Resource Management in Distributed Deep Learning Optical Clusters (Ongoing)

Published:

The servers of traditional computer clusters are interconencted by electronic packet switched networks. Such 'electronic networks' have poor scalability, bandwidth, latency, and power consumption. Data centres now consume 2% of the World's electricity, and the slowing of Moore's Law coinciding with new data-hungry demands means electronic switches are unable to keep up with emerging data-heavy applications such as machine learning, genome processing, and the internet-of-things. As such, although server compute power has had a 65x increase over the last 18 years, the bandwidth of the network facilitating communication between these servers has only increased by 4.8x, resulting in an 8-factor decrease in bytes communicated per flop. This shifts the performance bottleneck away from the servers themselves and into the network connecting them.
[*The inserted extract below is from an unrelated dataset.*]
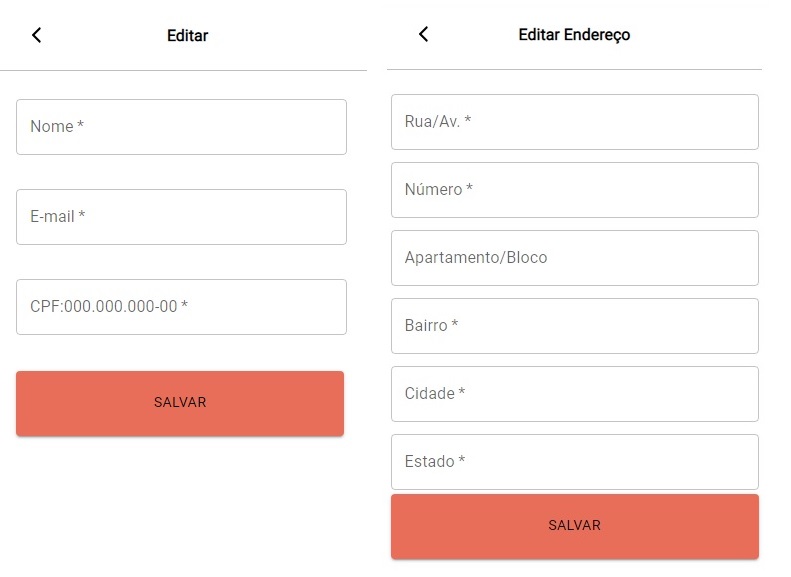Tap back arrow on Editar Endereço
The height and width of the screenshot is (577, 791).
[x=423, y=34]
Low-latency, high-bandwidth, ultra-scalable optical circuit switched networks can address these challenges and enable the deployment of next-generation high-performance clusters and data centres. In particular, machine learning workloads present a unique opportunity to develop specialised circuit-based clusters for because they are predictable, periodic, and consist mostly of large network flows. Furthermore, learning models with trillions of parameters are being developed with final test performance capped primarily by the model size which is limited, in the 'strong scaling' case, by the bandwidth of the network.

In this work, we aim to address the challenge of how to make resource management decisions (from computation graph partitioning and placement to server allocation and scheduling) for training massive models on an optical cluster with distributed deep learning. By framing the problem as a Markov decision process where sequential actions must be taken to maximise some reward (such as minimise the overall job completion time), a graph neural network can be trained in an end-to-end fashion to reason about how to allocate the cluster's resources optimally. We are in the process of developing a suite of cluster environments, graph neural network models, and reinforcement learning algorithms in order to achieve this, and we hope to demonstrate both good performance and the ability to scale to large networks and jobs.